Background: The first wave of COVID-19 in Calgary, Alberta accelerated the integration of primary care with the province's centrally managed health system. This integration aimed to deliver wraparound in-community patient care through two interventions that combined to create the COVID-19 Integrated Pathway (CIP). The CIP's interventions were: 1) a data sharing platform that ensured COVID-19 test results were directly available to family physicians (FPs), and 2) a clinical algorithm that supported FPs in delivering in-community follow up to improve patient outcomes. We describe the CIP function and its capacity to facilitate FP follow-up with COVID-19 patients and evaluate its impact on Emergency Department (ED) visits and hospitalization.
Method: We generated descriptive statistics by analyzing data from a Calgary Zone hub clinic called the Calgary COVID-19 Care Clinic (C4), provincially maintained records of hospitalization, ED visits, and physician claims.
Results: Between Apr. 16 and Sep. 27, 2020, 7289 patients were referred by the Calgary Public Health team to the C4 clinic.

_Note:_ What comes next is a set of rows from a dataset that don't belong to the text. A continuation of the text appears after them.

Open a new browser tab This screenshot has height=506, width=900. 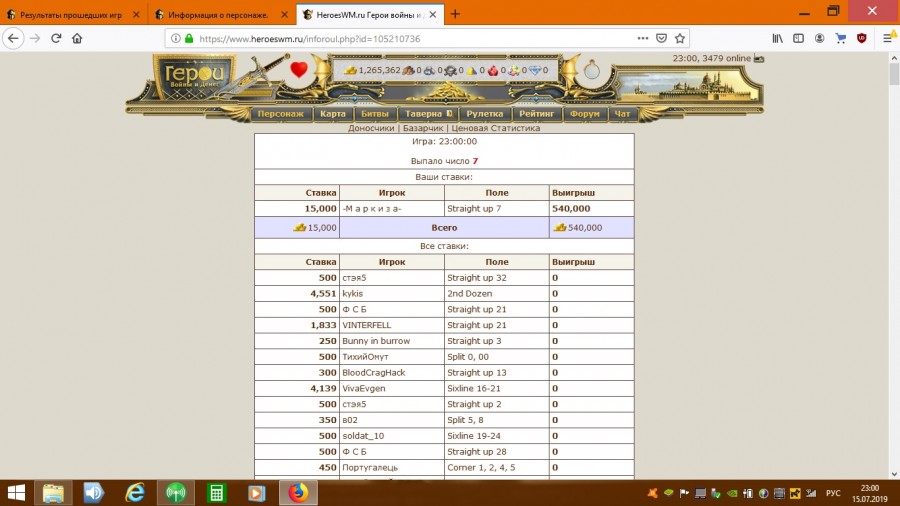tap(455, 14)

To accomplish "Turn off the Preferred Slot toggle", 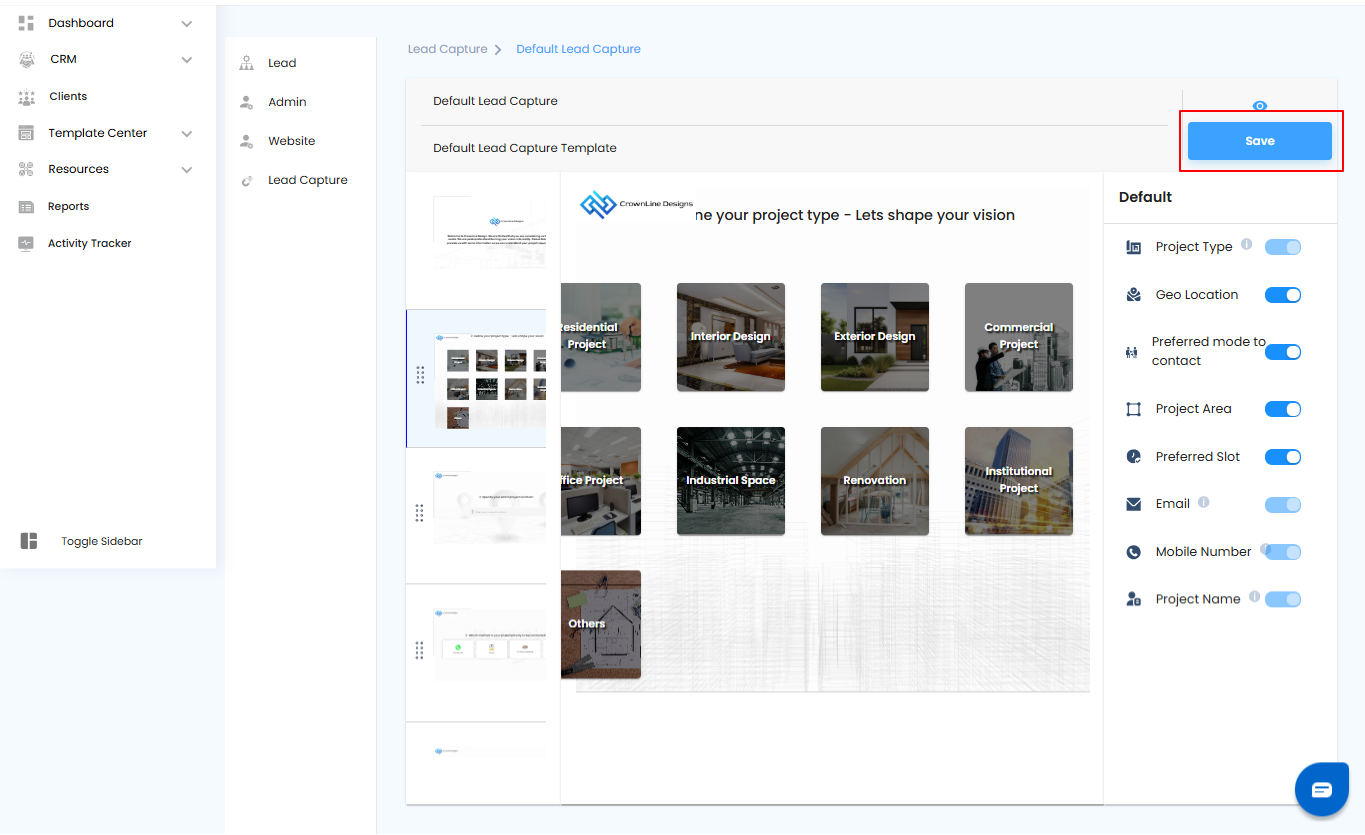I will click(1282, 457).
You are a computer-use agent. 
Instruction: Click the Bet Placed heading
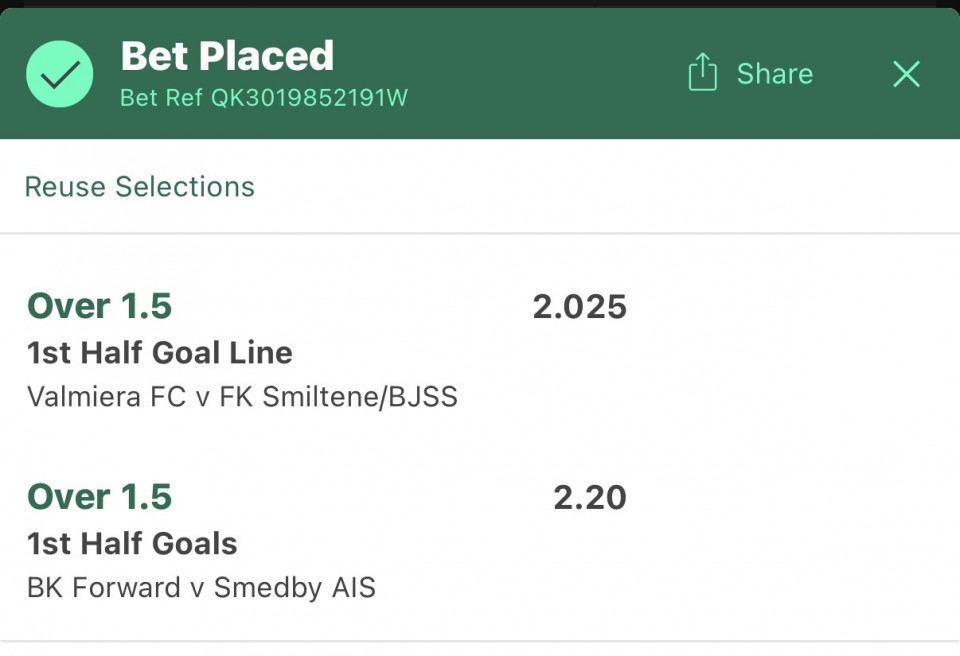pyautogui.click(x=227, y=56)
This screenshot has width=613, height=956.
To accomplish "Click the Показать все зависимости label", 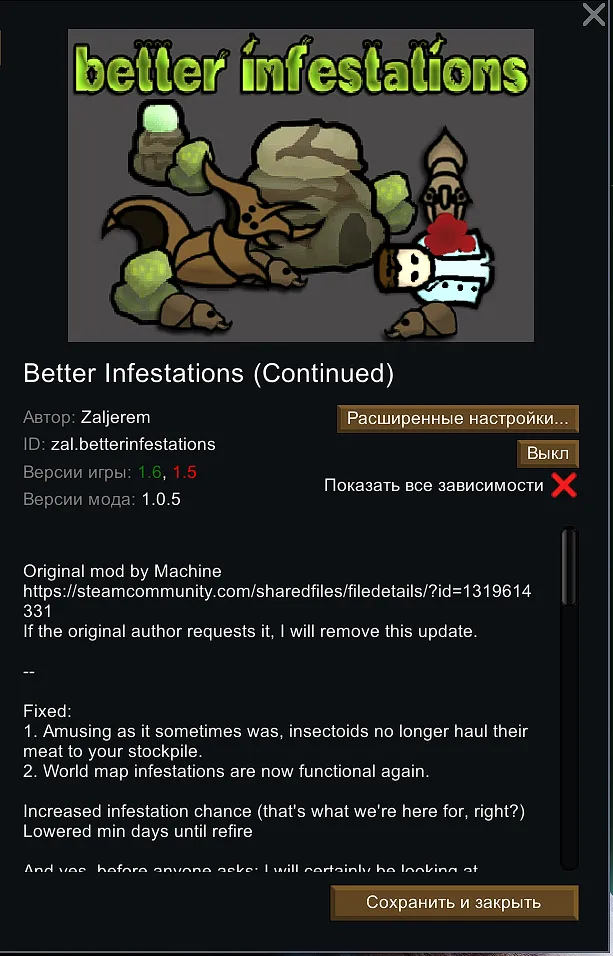I will click(434, 485).
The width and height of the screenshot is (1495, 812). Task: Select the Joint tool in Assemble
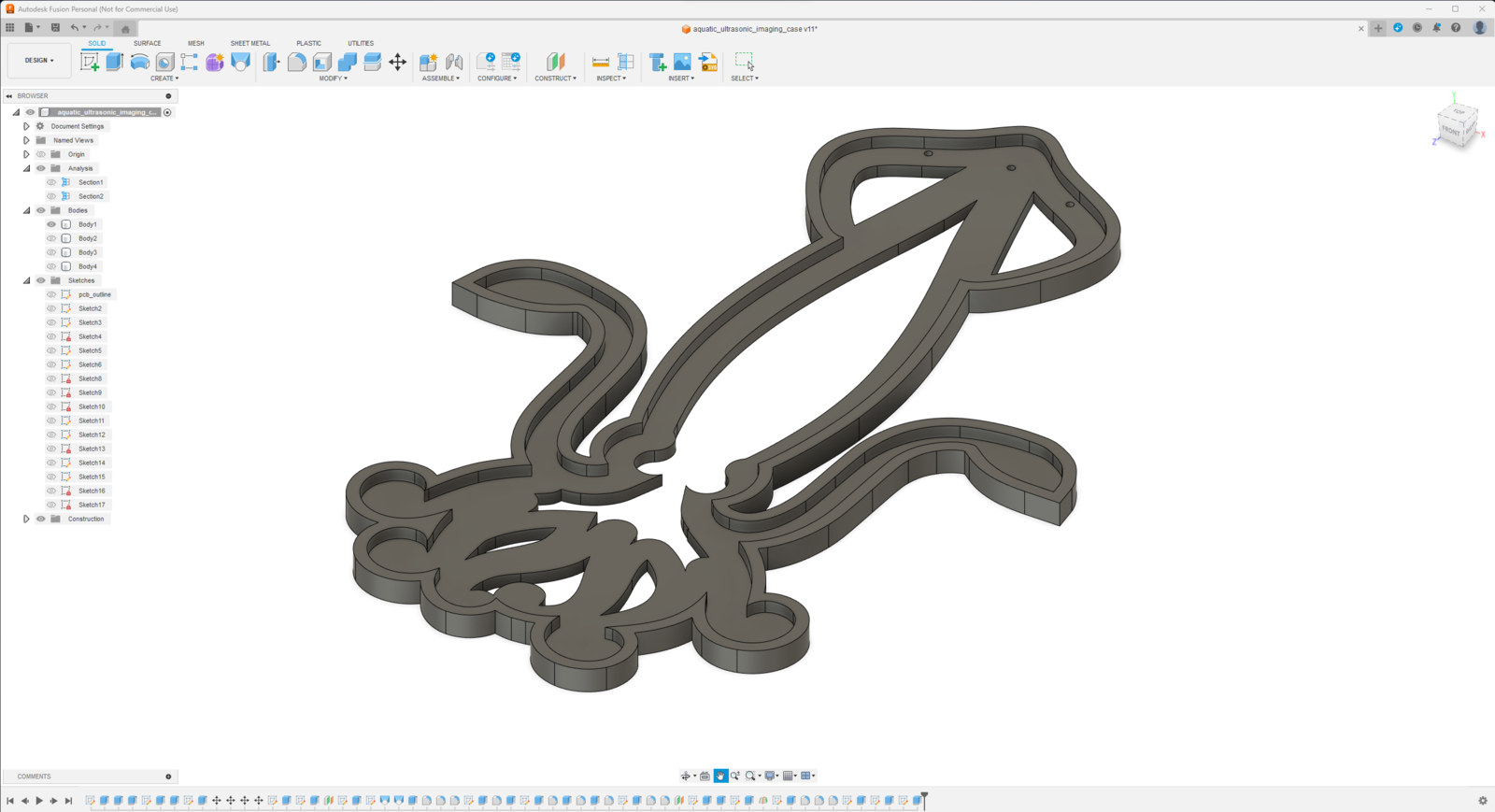[454, 62]
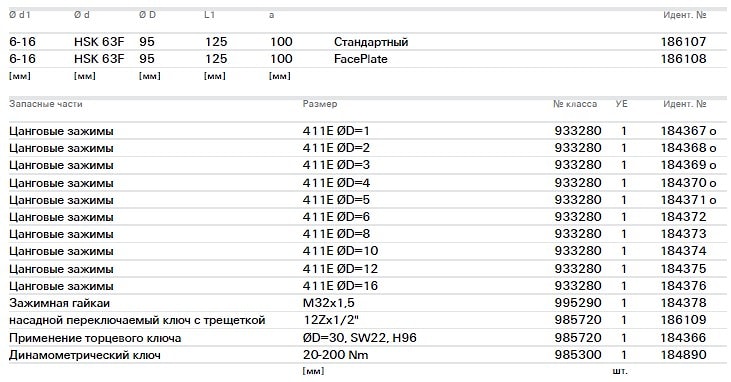Open Применение торцевого ключа entry
The image size is (731, 382).
tap(95, 338)
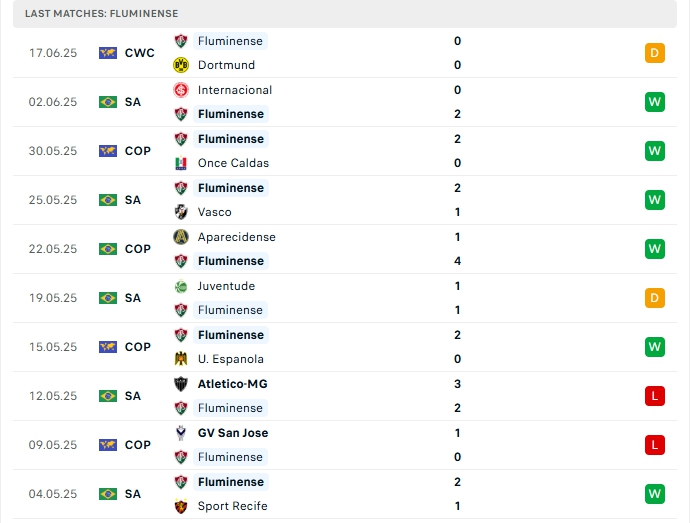Open the Dortmund team link
This screenshot has width=690, height=523.
click(226, 65)

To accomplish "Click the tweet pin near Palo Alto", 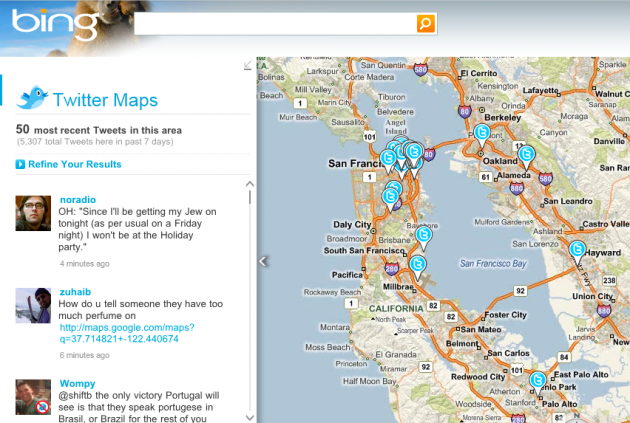I will 539,381.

Of those, 48.6% were female, the median age was 37.4 y. 97% of patients had at least one visit with a healthcare professional, where follow-up was conducted using the CIP's algorithm. 5.1% of patients visited an ED and 1.9% were hospitalized within 30 days of diagnosis. 75% of patients had a median of 4 visits with their FP.
Discussion: Our data suggest that information exchange between Primary Care (PC) and central systems facilitates primary care-based management of patients with COVID-19 in the community and has potential to reduce acute care visits.